(Records supplied begins)
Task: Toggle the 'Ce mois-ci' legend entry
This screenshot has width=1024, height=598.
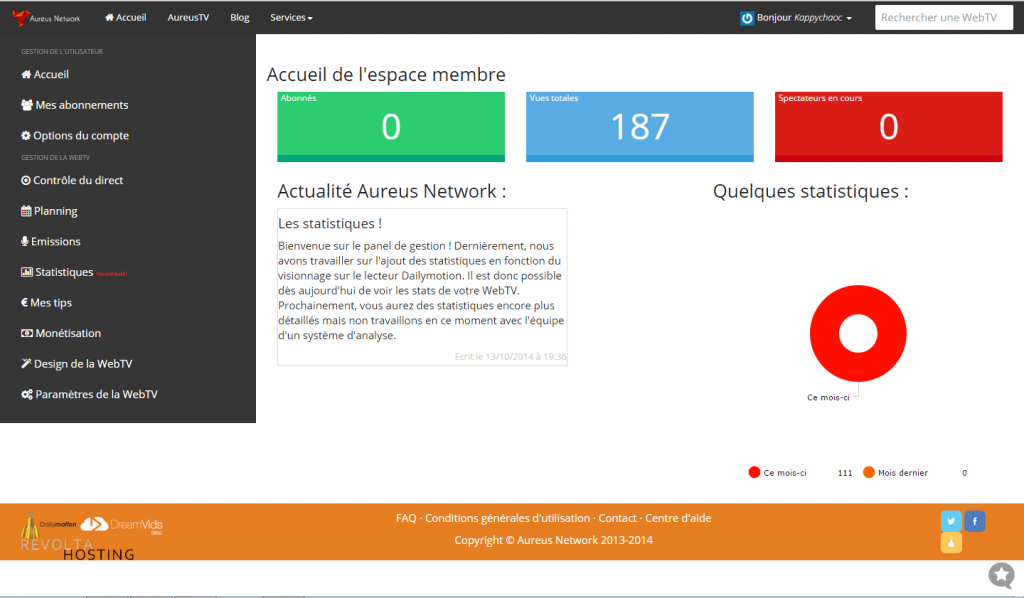Action: pyautogui.click(x=778, y=473)
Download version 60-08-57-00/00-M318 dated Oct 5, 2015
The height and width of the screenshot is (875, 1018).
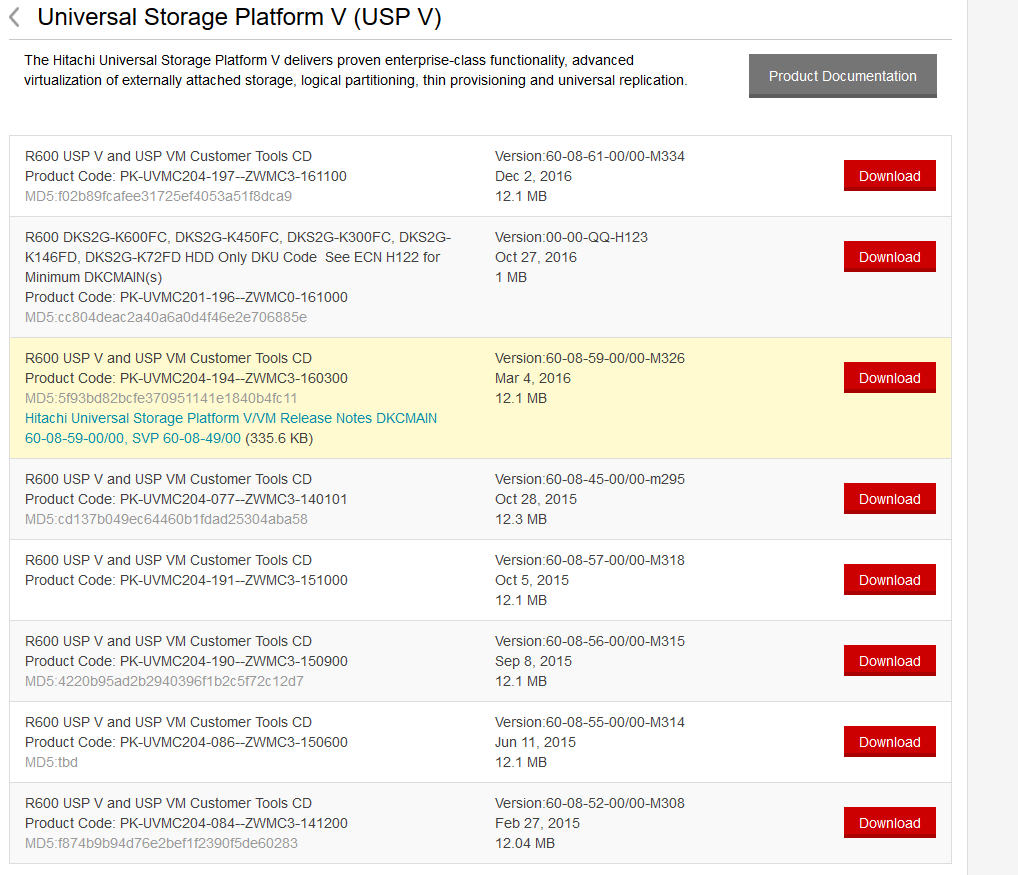[889, 580]
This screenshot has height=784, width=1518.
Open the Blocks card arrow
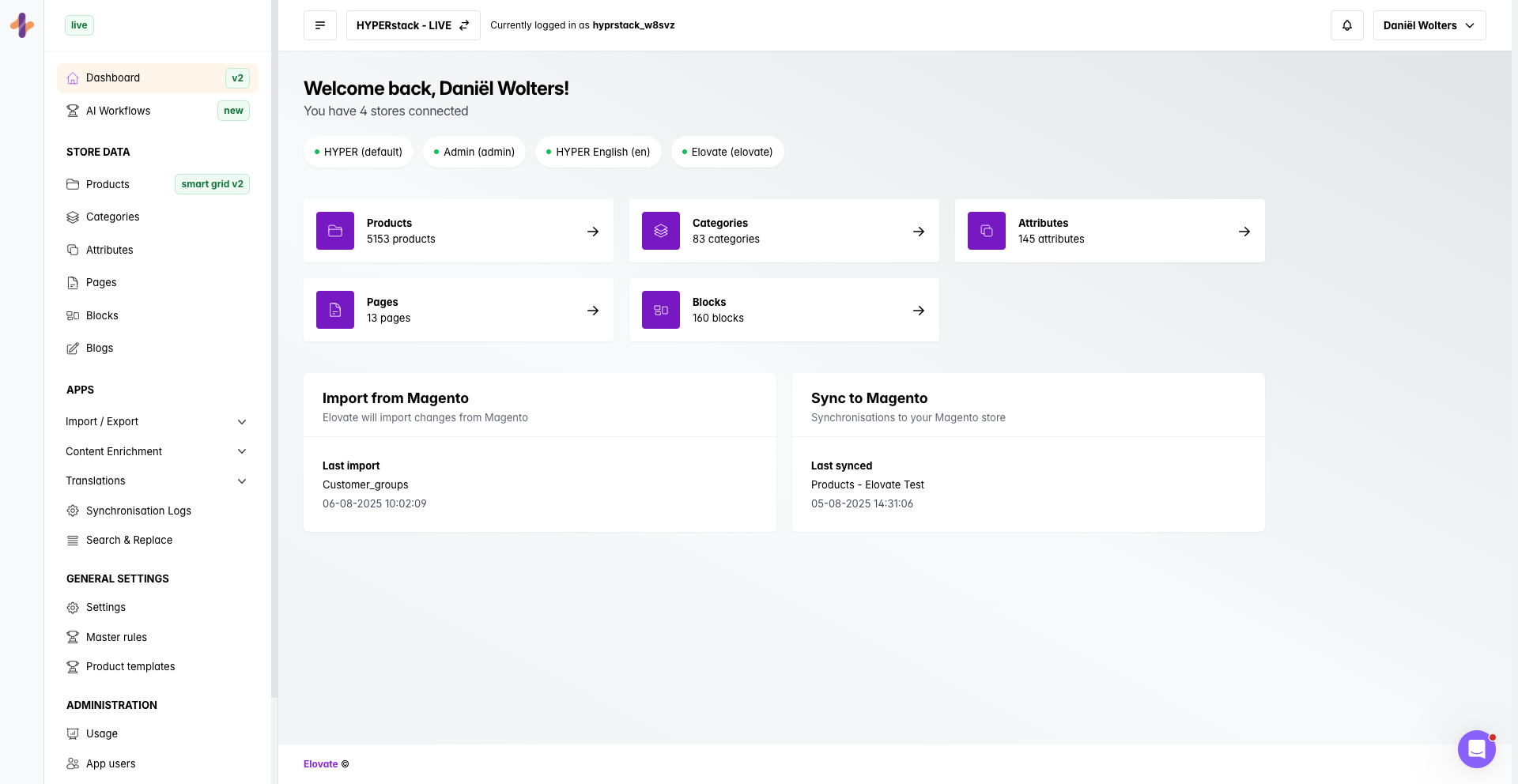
(Records supplied ends)
## Try it:
Could you set down nothing but the lines from the one containing "This screenshot has width=1024, height=598." through the last line of the records above, both ends included, exactly as given and free of pictures?

## Output below:
This screenshot has width=1024, height=598.
Action: pyautogui.click(x=778, y=473)
Download version 60-08-57-00/00-M318 dated Oct 5, 2015
The height and width of the screenshot is (875, 1018).
[889, 580]
This screenshot has height=784, width=1518.
Open the Blocks card arrow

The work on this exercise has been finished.